_Problem description_
Read through the listing and copy every line that contains the word "trash".

_Available data_
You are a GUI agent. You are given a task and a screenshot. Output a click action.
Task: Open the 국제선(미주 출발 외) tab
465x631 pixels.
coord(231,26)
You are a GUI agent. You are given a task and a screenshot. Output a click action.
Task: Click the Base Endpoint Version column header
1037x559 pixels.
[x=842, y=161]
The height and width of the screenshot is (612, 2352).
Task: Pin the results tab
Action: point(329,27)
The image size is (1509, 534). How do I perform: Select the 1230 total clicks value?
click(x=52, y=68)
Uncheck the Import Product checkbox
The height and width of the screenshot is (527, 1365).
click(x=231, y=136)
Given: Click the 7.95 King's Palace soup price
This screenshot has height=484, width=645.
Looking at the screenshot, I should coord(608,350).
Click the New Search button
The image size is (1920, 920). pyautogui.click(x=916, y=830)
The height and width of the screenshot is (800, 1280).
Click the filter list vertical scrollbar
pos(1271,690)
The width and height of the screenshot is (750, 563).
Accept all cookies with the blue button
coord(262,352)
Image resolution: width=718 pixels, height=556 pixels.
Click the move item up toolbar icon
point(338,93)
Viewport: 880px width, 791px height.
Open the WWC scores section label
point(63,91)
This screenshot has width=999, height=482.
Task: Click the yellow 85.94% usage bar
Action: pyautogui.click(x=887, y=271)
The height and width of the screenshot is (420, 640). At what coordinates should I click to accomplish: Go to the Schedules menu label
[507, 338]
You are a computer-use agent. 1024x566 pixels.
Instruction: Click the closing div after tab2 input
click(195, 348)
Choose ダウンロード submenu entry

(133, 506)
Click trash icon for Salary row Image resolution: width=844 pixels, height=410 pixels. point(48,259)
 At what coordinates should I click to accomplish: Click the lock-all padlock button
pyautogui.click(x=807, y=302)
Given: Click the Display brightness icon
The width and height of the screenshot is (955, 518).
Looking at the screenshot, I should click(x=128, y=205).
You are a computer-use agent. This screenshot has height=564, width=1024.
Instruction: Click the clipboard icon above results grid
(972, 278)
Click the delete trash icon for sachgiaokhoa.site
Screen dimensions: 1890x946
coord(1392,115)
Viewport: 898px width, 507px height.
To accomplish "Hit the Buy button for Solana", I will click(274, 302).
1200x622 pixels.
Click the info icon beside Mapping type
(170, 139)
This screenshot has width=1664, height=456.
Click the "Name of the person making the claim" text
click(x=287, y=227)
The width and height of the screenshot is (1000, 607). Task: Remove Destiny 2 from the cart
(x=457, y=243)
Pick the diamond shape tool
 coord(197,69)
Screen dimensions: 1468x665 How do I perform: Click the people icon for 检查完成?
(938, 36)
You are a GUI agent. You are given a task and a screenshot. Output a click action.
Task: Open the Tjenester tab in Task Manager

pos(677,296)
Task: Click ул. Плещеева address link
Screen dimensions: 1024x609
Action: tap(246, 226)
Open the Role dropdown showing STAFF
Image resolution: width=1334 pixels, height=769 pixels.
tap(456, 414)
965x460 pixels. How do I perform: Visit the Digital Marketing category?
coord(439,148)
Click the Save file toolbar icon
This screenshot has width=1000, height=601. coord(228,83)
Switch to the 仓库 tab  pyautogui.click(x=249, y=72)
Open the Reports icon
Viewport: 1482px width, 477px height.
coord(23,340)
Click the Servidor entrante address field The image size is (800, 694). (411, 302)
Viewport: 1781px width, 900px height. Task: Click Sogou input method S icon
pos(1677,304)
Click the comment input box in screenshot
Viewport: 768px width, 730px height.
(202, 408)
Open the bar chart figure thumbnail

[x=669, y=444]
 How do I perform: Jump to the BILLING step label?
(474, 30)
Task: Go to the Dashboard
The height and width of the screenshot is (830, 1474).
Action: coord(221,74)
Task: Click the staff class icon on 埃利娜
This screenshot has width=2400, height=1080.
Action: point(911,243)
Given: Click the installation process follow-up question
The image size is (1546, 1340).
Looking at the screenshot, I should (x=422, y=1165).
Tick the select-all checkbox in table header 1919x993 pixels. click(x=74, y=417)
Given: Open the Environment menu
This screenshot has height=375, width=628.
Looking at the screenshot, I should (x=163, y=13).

_Exercise result_
Click trash icon for Salary row Image resolution: width=844 pixels, height=410 pixels. point(48,259)
Click the delete trash icon for sachgiaokhoa.site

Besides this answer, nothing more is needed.